● Supplied text:
▼

Trust Protector As A Fiduciary – To Be Or Not To Be

by Carol Warnick

As the use of trust protectors has become more and more popular, one issue continues to surface. That is the question of whether or not a trust protector is a fiduciary or can be insulated by the trust language from being a fiduciary. It is an important question because of the duties and potential liability that could be imposed on a trust protector who is considered a fiduciary.

To set the stage, a brief discussion of trust protectors in general is in order. Some trace the beginnings of the concept to the world of off-shore asset protection trusts. Others point to thoughtful estate planners in the early 1980's who were trying to create flexible or "amendable" irrevocable trusts. While its origin is interesting, what a trust protector can and does do is obviously more important. A trust protector is a person who holds a power that when invoked is able to direct the trustee in matters relating to the trust. The power can be either a negative one or a positive one. It would be negative if it was merely the power to stop or veto some proposed action the trustee wanted to take. It would be positive if it allowed the trust protector to take action proactively, such as the power to add beneficiaries, remove or replace trustees, or even amend or terminate the trust.

▲

● Given request A:
Output the trust protector article word for word, from its title to its final sentence.
The trust protector article and the records have nothing to do with each other.

● Given information:
▼

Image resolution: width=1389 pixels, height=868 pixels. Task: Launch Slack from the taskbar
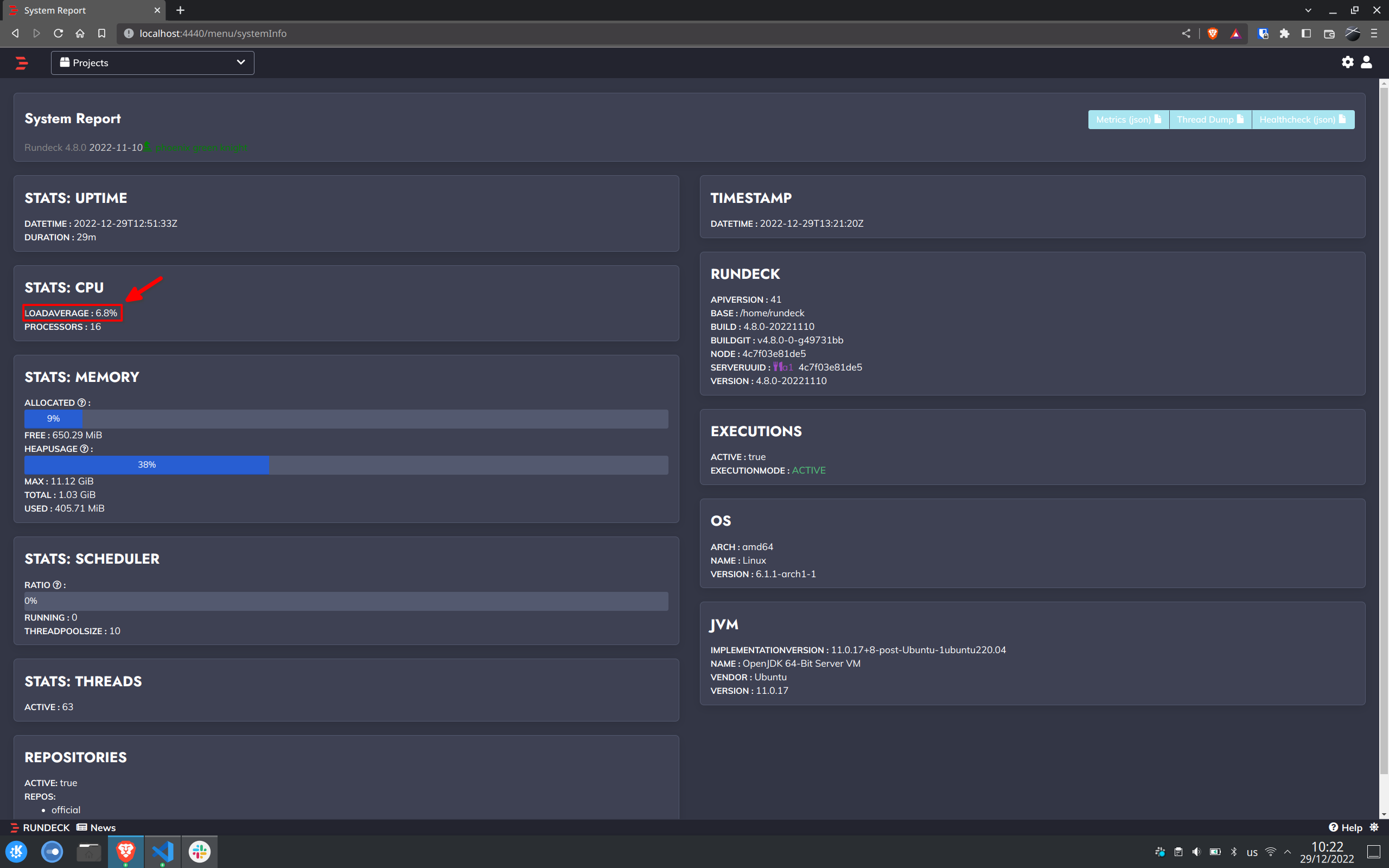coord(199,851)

▲
▼

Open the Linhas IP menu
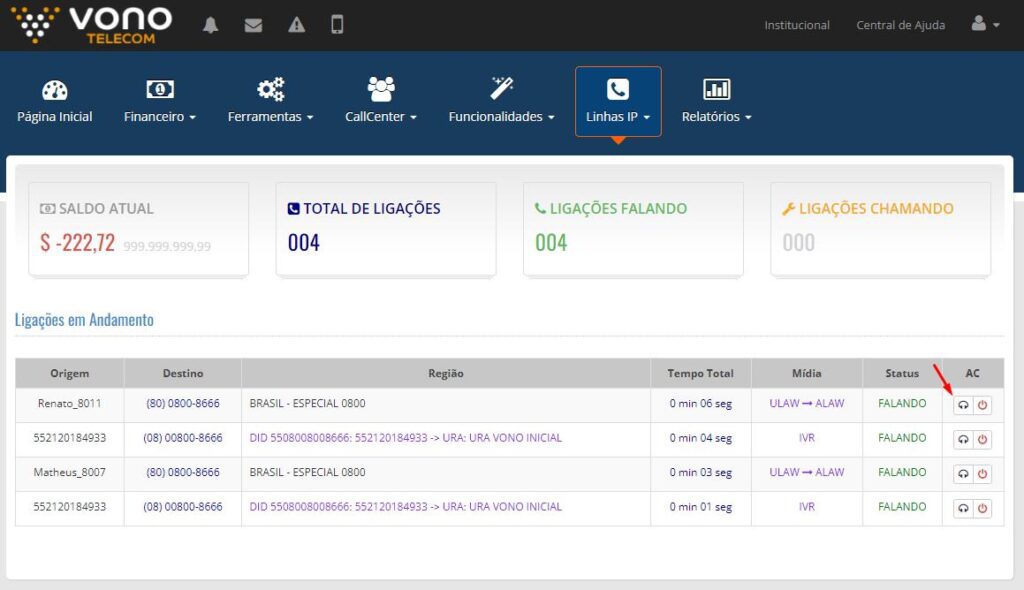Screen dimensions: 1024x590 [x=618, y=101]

▲
▼

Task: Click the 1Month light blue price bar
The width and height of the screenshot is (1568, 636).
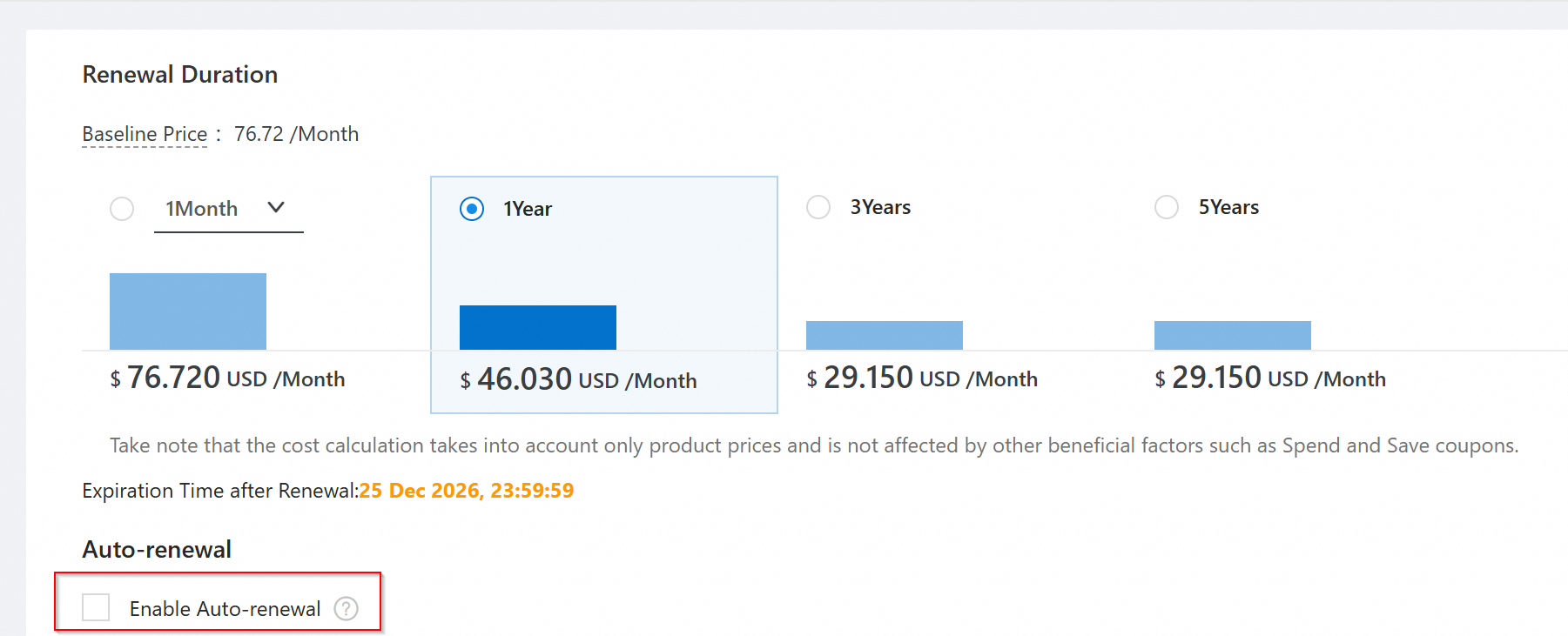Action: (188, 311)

▲

● Given request B:
From the records, give the lines starting at the one containing "Task: Click the 1Month light blue price bar" and ending at the one containing "Action: (188, 311)" as a Markdown table with the columns Row and Line. Leave out blank lines and pictures.

● Right answer A:
Trust Protector As A Fiduciary – To Be Or Not To Be

by Carol Warnick

As the use of trust protectors has become more and more popular, one issue continues to surface. That is the question of whether or not a trust protector is a fiduciary or can be insulated by the trust language from being a fiduciary. It is an important question because of the duties and potential liability that could be imposed on a trust protector who is considered a fiduciary.

To set the stage, a brief discussion of trust protectors in general is in order. Some trace the beginnings of the concept to the world of off-shore asset protection trusts. Others point to thoughtful estate planners in the early 1980's who were trying to create flexible or "amendable" irrevocable trusts. While its origin is interesting, what a trust protector can and does do is obviously more important. A trust protector is a person who holds a power that when invoked is able to direct the trustee in matters relating to the trust. The power can be either a negative one or a positive one. It would be negative if it was merely the power to stop or veto some proposed action the trustee wanted to take. It would be positive if it allowed the trust protector to take action proactively, such as the power to add beneficiaries, remove or replace trustees, or even amend or terminate the trust.

● Right answer B:
| Row | Line |
|---|---|
| 1 | Task: Click the 1Month light blue price bar |
| 2 | The width and height of the screenshot is (1568, 636). |
| 3 | Action: (188, 311) |